■ WHAT IS BEING ASKED ■
For this exercise, return only the lines in the records below from the one holding "Concertation publique pour" through the one holding "Home (10, 183)", including both, exactly as they appear and without pictures.

■ DATA PROVIDED ■
########################################

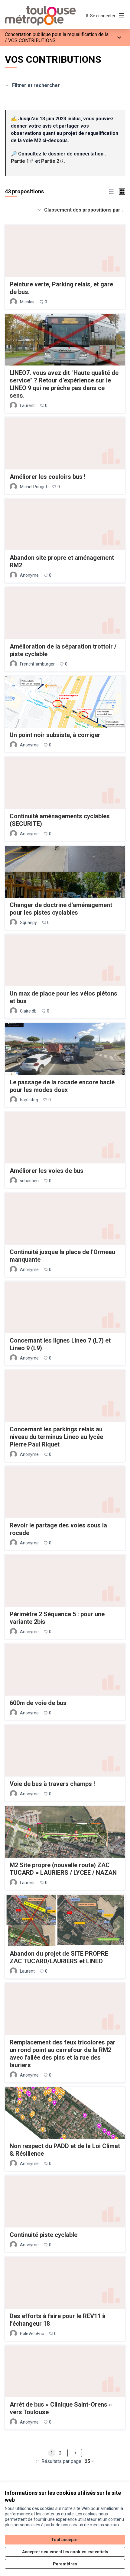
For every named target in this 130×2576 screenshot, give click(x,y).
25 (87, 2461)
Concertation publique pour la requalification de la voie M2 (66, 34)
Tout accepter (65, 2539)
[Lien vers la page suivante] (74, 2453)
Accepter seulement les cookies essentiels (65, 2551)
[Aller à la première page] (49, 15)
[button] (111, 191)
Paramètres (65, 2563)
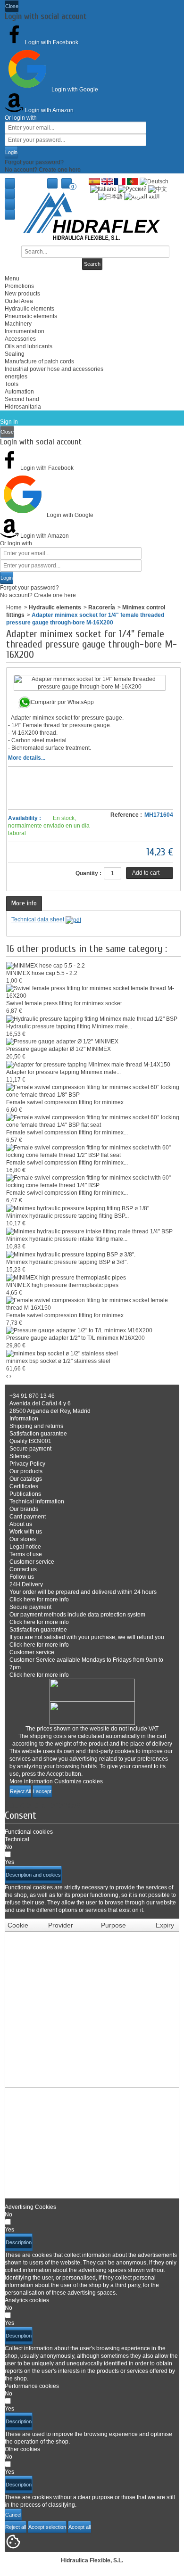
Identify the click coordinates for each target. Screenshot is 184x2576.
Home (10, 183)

########################################

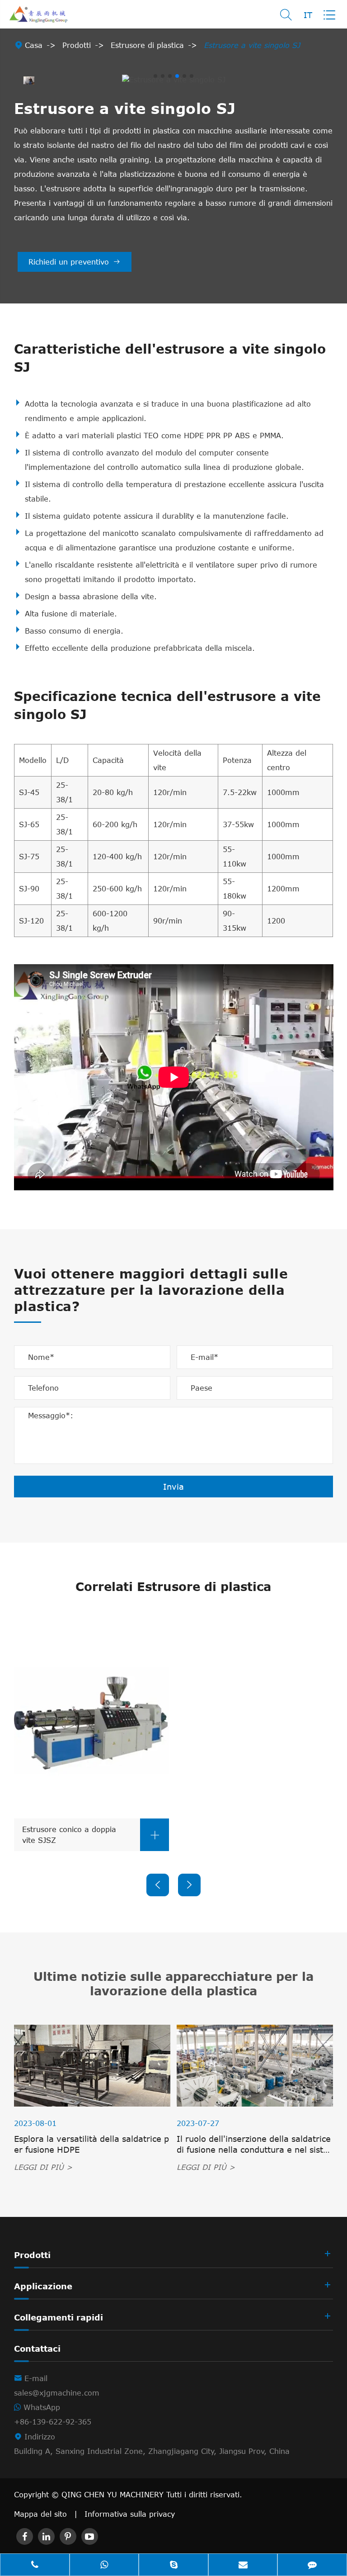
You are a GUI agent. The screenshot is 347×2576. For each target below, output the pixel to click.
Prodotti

########################################

■ RESULT ■
Concertation publique pour la requalification de la voie M2 (66, 34)
Tout accepter (65, 2539)
[Lien vers la page suivante] (74, 2453)
Accepter seulement les cookies essentiels (65, 2551)
[Aller à la première page] (49, 15)
[button] (111, 191)
Paramètres (65, 2563)
Identify the click coordinates for each target. Screenshot is 184x2576.
Home (10, 183)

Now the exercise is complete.